Instead of looking at the downsides of the situation (too many classes and deadlines, not enough social interaction and feelings of loneliness, the lack of independence and freedom), I'm trying to focus on the upsides of the situation! (the freedom to explore and try different things, living at home and not having to pay rent, having more time to figure out what I like to do, etc.).

I'm just really excited! I've been so busy lately and it's kind of great (and super exhausting at the same time.) But also really motivating and I'm trying to push myself to think more about why I'm doing this and that, what kind of activities I enjoy doing, what kind of people I would like to meet (I should probably start meeting new people ...sometime soon)/networking, and just do it! That's kind of been my motto for the last few weeks - just do it (thanks Nike, but it's so true.

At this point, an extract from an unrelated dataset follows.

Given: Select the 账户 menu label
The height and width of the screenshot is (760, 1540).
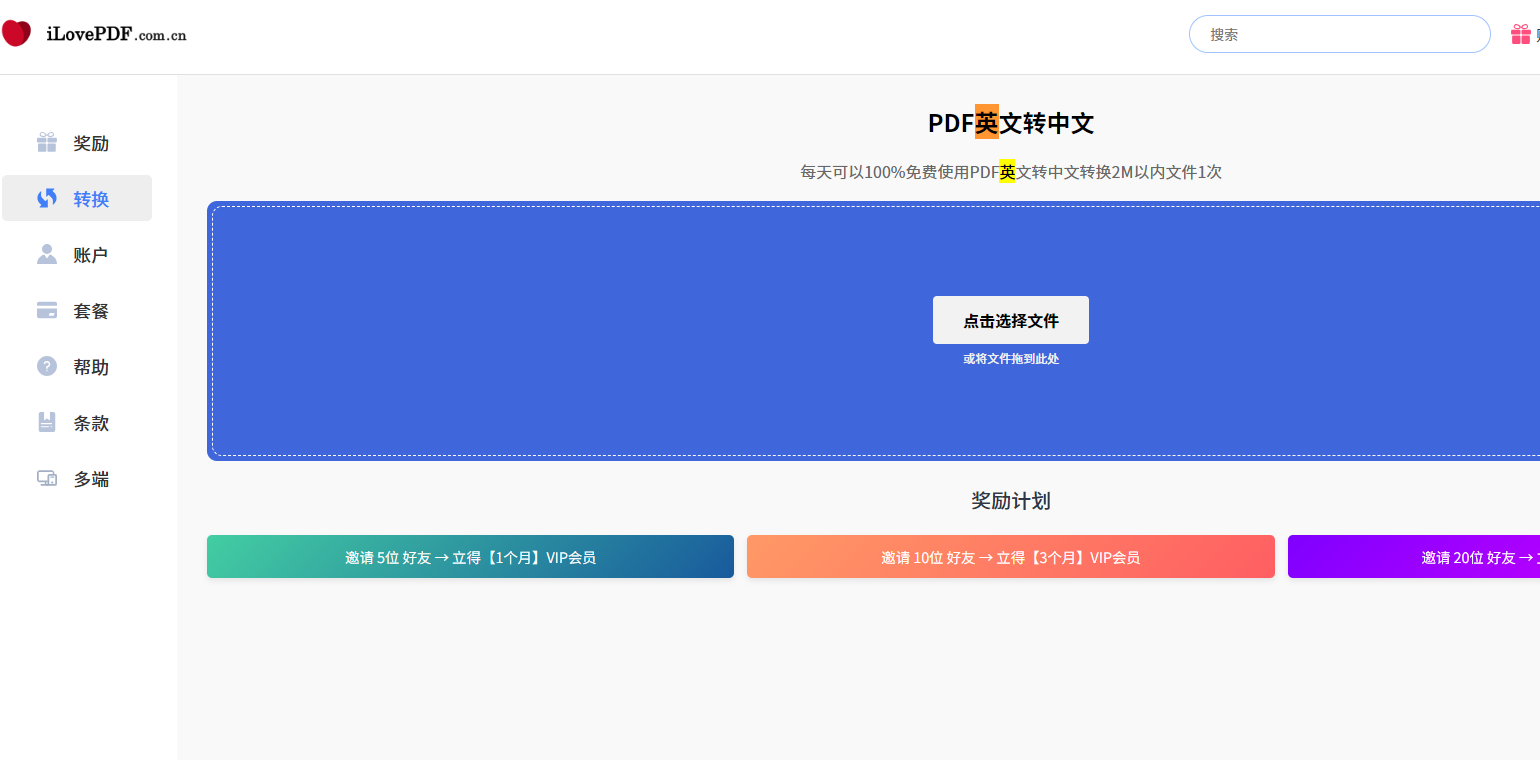Looking at the screenshot, I should click(90, 255).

Most of the time, you just have to do it.)

P.S. I am really bad at condensing but really good at rambling on and on.

Wednesday, February 19, 2014

update on life / 2.18.2014

So I've been a bit absent from my blog lately because I've been trying to catch up with my courseload and I went to San Francisco last weekend for a music event!

And I'll be in SF again this Thursday night (which is in 32 hours - eep!). It's hard having a social life while balancing school; I don't know how people do it, but I applaud you.

I had a very stressful day today just because there are so many deadlines and midterms coming up (and I won't be going to my Adobe classes on Thursday so I thought I had to met a sooner deadline but my professor gave me more time to work on my stuff yay!) which definitely took some of the stress off.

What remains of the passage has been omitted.